* [DATA RECORDS]:
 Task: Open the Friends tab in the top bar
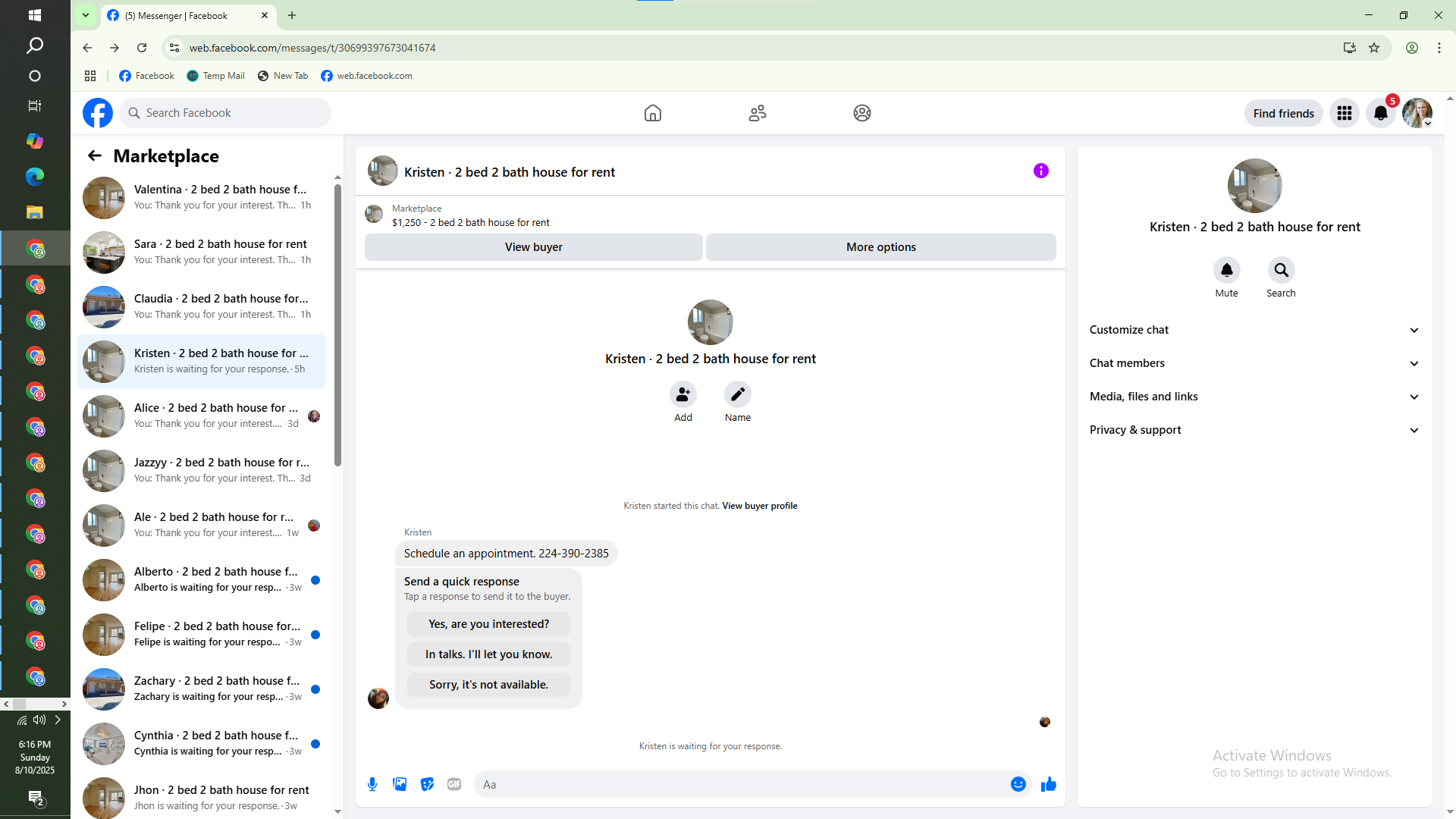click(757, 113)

==

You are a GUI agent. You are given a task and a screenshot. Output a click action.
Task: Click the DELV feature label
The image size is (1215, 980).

* [WORK TASK]: Lines wanted from the listing above: the line with "Task: Click the DELV feature label" up to and including the line with "The image size is (1215, 980).". Please write them out exactly, adding nothing else.

* [SOLUTION BELOW]:
Task: Click the DELV feature label
The image size is (1215, 980).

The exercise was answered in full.